DETAILED DESCRIPTION OF THE INVENTION

(5) FIG. 1 shows a rotary thermolysis reactor which consists of a tubular outer jacket (1) and in its interior chamber (3) a thermochemical reaction in the form of an auto-thermal degasification (partial oxidation) of the raw material takes place under a slight negative pressure.

(6) Said outer jacket (1) is provided with a cover (2) at each of its two ends that close the interior chamber (3) at both sides and it is surrounded by an insulation (16).

(7) A shaft (4) is mounted centrally in the two covers (2) and helical coil runners (5) are fixed at this shaft (4).

(8) Feed devices (6) and discharge devices (7) are positioned at the start and at the end of the shaft (4), respectively, and can be moved via a drive unit (10).

(9) A material feed unit (8) is provided vertically directly above the feed devices (6) in the wall of the rotating thermolysis reactor, and a material discharge unit is located below the discharge devices (7) in the wall of the reactor.

(10) Furthermore, two perforated gasification shafts (11) are positioned axially and centrally in the lower section of the wall of the rotary thermolysis reactor.

(11) In addition, separate gasifying agent inlets (12) and a gas outlet (13) are guided through the wall of the rotary thermolysis reactor. The gas outlet (13) is mounted laterally in the upper feed section.

(12) A valve A (14) and a valve B (15) are provided centrally and above the outer jacket (1).

(13) Moreover, pressure relief units (16) and various gauge ports (17) are guided through the wall of the rotary thermolysis reactor.

(14) The rotary thermolysis reactor is surrounded by a thermal insulation (18) and is supported horizontally on a frame (19).

(15) A particularly advantageous feature is the spiral-shaped design of the coil runners (5) and their installation, as a single unit or as several units, close to the inner side of the tubular outer jacket (1) in the interior chamber (3) of the rotary thermolysis reactor.

(16) In such an embodiment, the coil runners (5) can have a square, rectangular, round or oval cross-section.

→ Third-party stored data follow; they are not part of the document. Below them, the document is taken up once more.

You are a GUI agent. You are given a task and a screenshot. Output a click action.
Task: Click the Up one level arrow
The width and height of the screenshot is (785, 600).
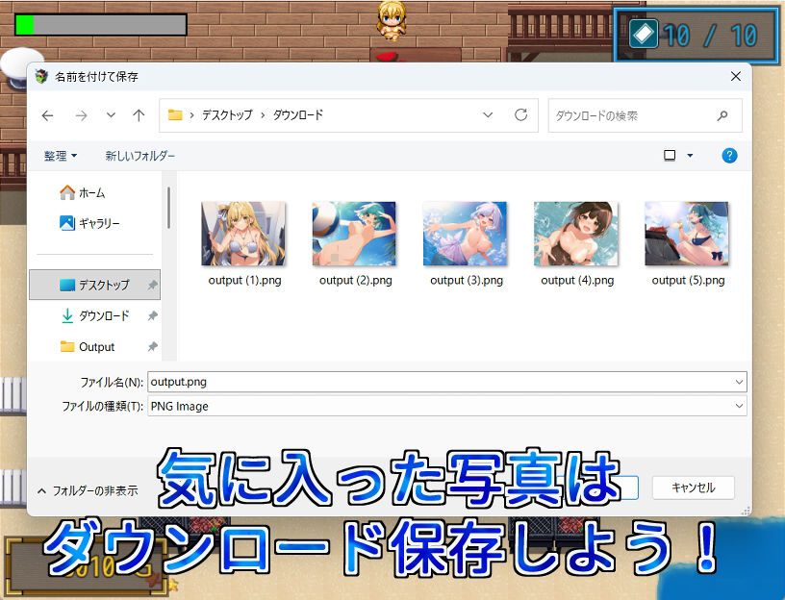point(138,115)
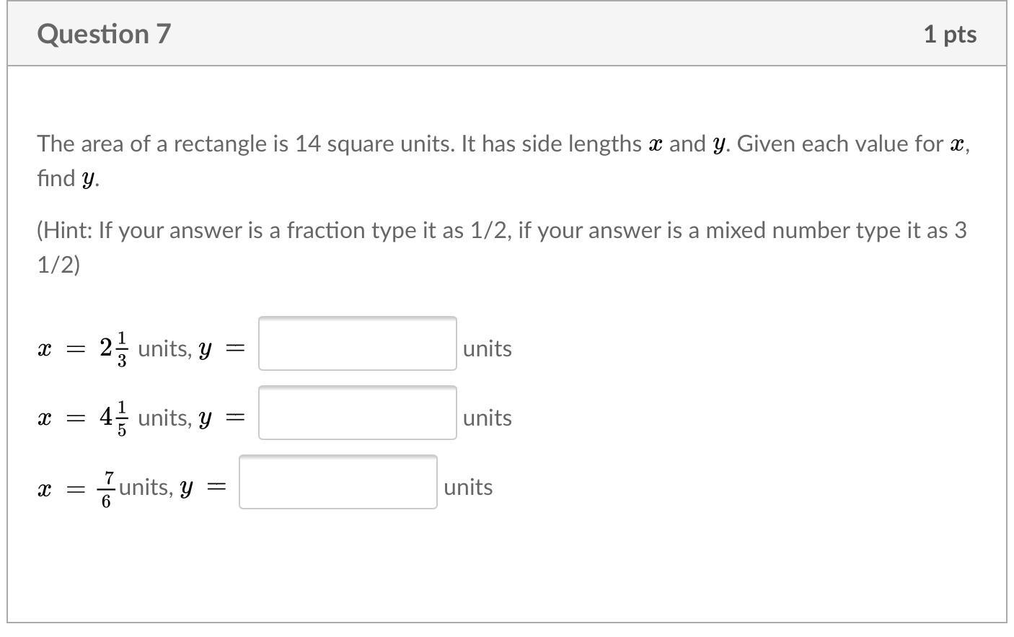Click the y variable in the first equation row
1014x637 pixels.
coord(205,351)
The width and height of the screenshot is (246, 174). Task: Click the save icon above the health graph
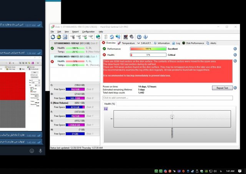106,108
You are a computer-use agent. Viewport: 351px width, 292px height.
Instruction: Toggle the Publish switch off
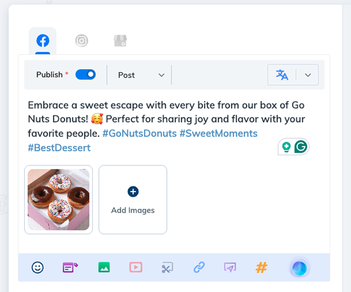pyautogui.click(x=86, y=74)
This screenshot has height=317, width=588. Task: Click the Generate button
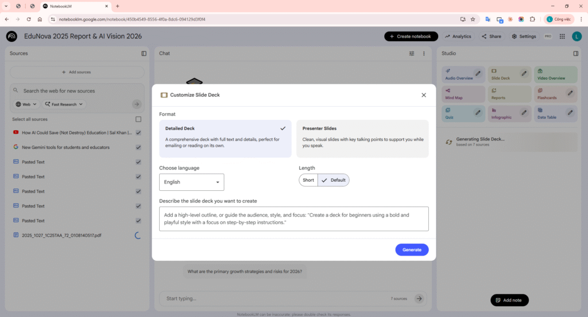pos(411,250)
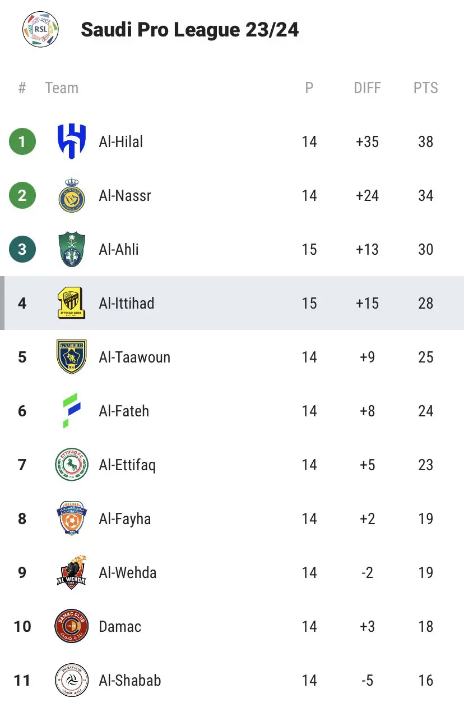Open Al-Hilal team crest
464x716 pixels.
point(72,141)
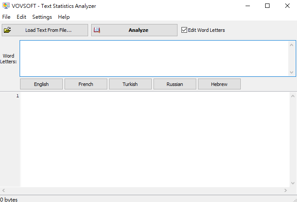Click the VOVSOFT app icon in title bar
297x202 pixels.
[5, 6]
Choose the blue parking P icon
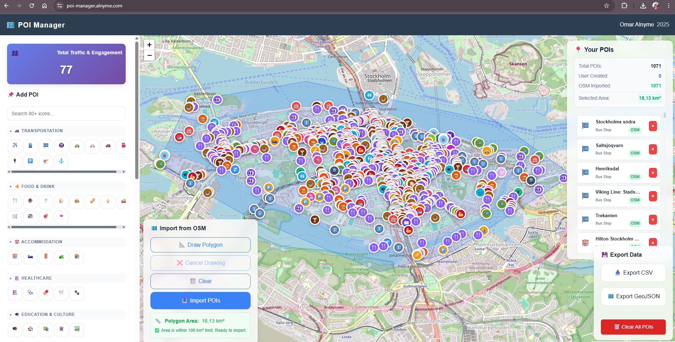Image resolution: width=675 pixels, height=342 pixels. (x=30, y=161)
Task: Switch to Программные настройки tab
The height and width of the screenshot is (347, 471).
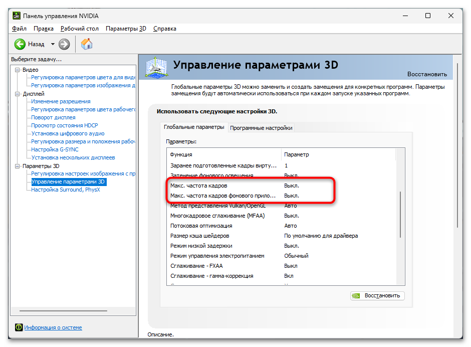Action: 261,128
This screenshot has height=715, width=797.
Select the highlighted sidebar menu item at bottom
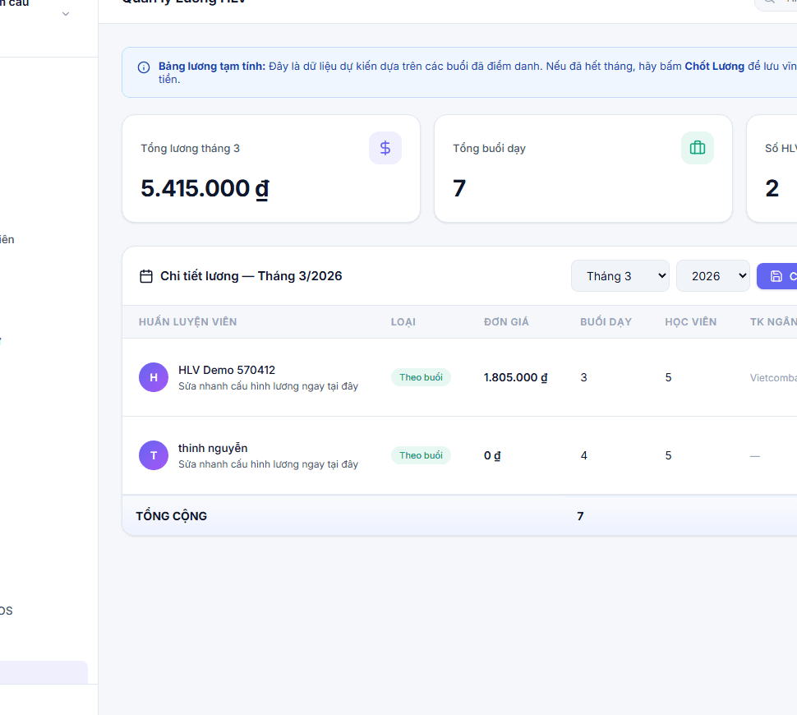tap(44, 672)
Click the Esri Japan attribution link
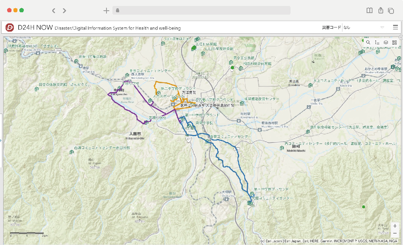403x245 pixels. [273, 241]
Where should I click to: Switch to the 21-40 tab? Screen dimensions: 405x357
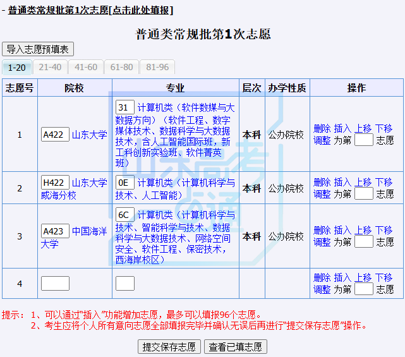(x=50, y=67)
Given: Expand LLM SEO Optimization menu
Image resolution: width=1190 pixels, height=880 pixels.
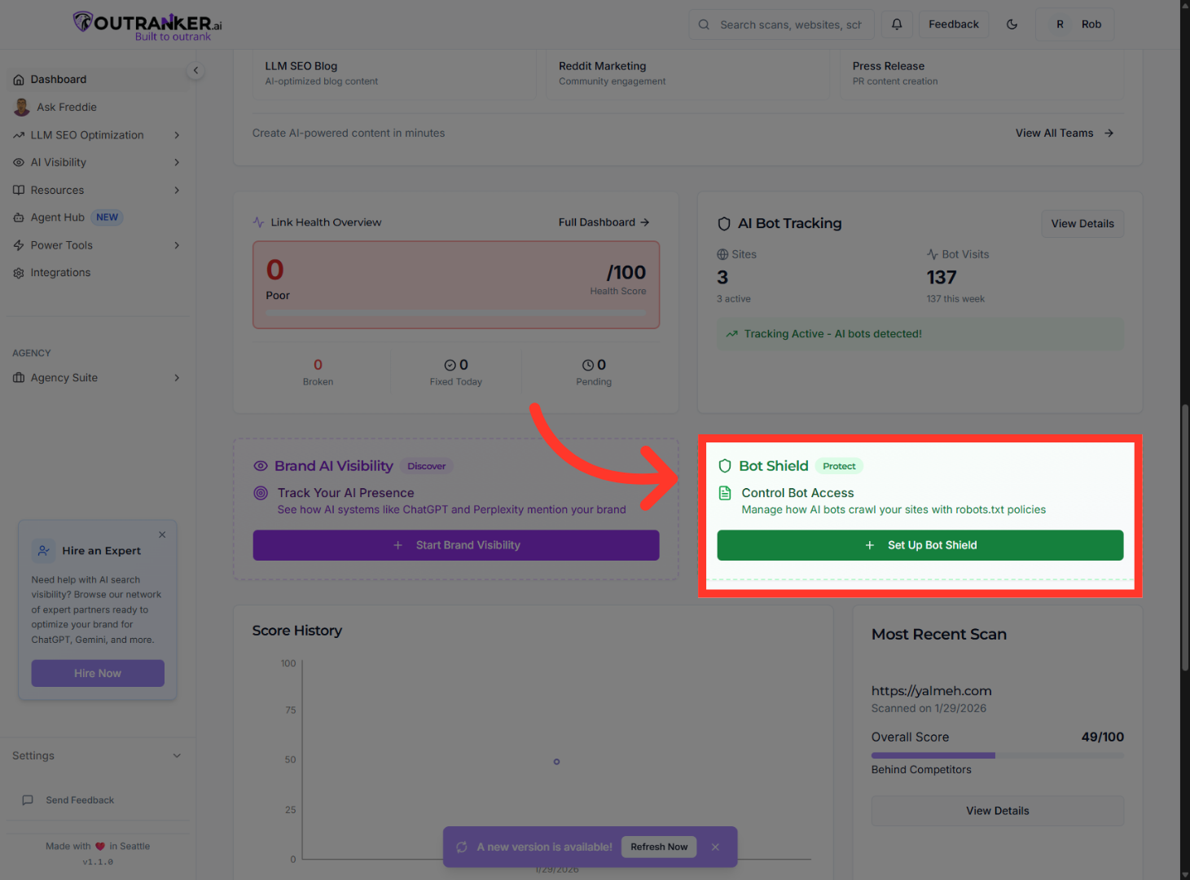Looking at the screenshot, I should [x=177, y=135].
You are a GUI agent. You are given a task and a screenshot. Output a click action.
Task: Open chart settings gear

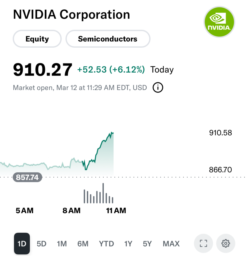[x=226, y=243]
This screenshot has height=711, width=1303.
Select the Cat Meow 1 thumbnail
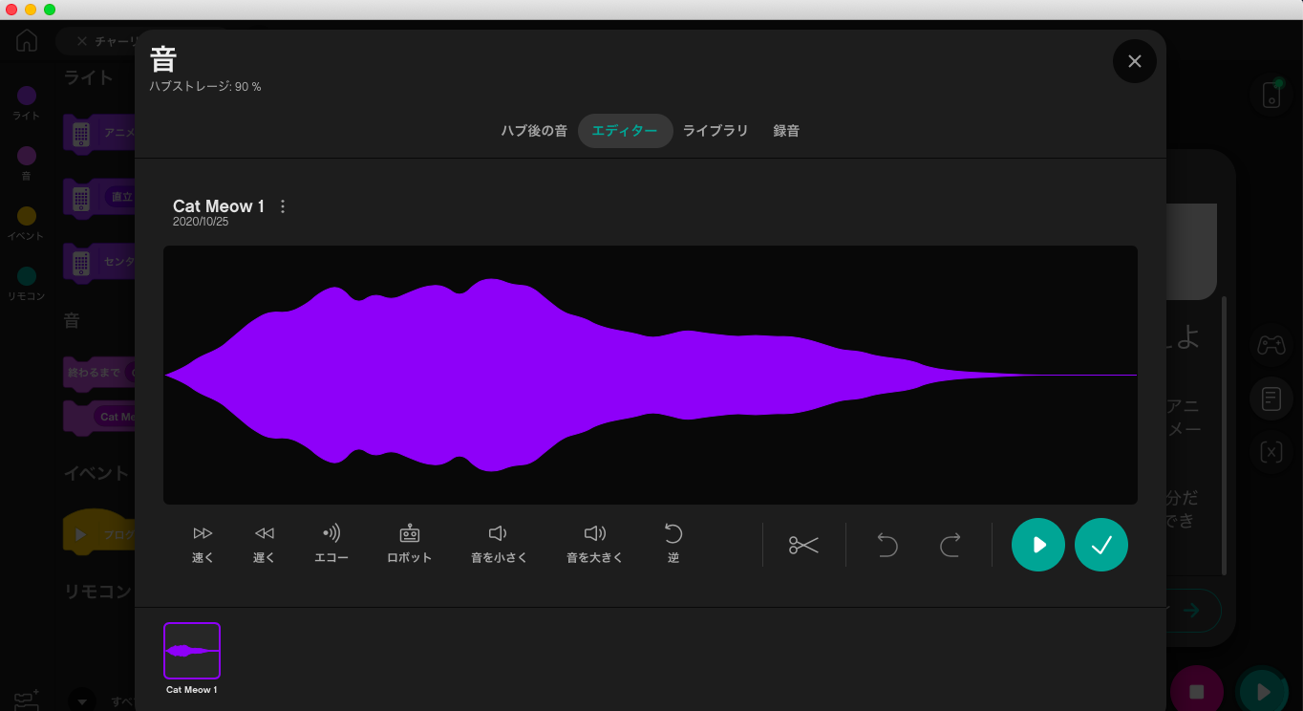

(17) In addition, it is particularly advantageous, if the feed devices (6) are provided within the effective range of the helical coil runners (5) as one unit or as several units parallel to the shaft (4) and below the material feed unit (8).

(18) The feed devices (6) may have a square, rectangular, round or oval shape,

(19) Furthermore, one discharge device (7) is or several of them are fixed above the material discharge unit (9).

(20) The discharge devices (7) may have a square, rectangular, round or oval cross-section.

(21) The gasification shafts (11) have preferably a perforated or slotted design.

(22) The material feed unit (8) is preferably provided with a rotary star valve. The gas outlet (13) of the rotary thermolysis reactor can be placed both in the center and at the end, and the valve A (14) and the valve B (15) are preferably designed as rotary star valves.

(23) In proper operating condition, the rotary thermolysis reactor is preferably placed in a horizontal position on a frame (19).

(24) This rotary thermolysis reactor is operated in the following way:

(25) The solid (selected, crushed, pre-heated and pre-dried) waste products, hereinafter referred to as material, are supplied via the material feed unit (8) into the interior chamber (3) of the rotary thermolysis reactor. The material is supplied in such a way that only very small amounts of ambient air reach the interior chamber (3). For this purpose, a rotary star valve is preferably used.

(26) The interior chamber (3) surrounded by the tubular outer jacket (1) and the laterally closing covers (2) carries the centrally mounted shaft (4) with feed devices (6), coil runners (5) and discharge devices (7), and in operating mode the material is continuously transported by the rotation of the shaft (4) with the coil runners (5), feed devices (6) and discharge devices (7) mounted thereon from the material feed unit (8) to the material discharge unit (9).

(27) During this operation, the shaft (4) is guided centrally in the covers (2) at both the feed and discharge ends and is driven by an external drive unit (10).

(28) The material reaches the rotary thermolysis reactor preferably at a temperature from 50? C. to 100? C., with an edge length of up to 35 mm and a residual moisture content of between 10 and 15 percent by weight. After being supplied, the material is mixed and dispersed by means of the feed devices (6) and supplied to the coil runners (5). By the addition of gasifying agents, preferably air with enriched oxygen, via the gasifying agent inlets and their distribution to the gasification shafts (11) installed in the lower section, the material flow is guided into the interior chamber (3) of the rotary thermolysis reactor.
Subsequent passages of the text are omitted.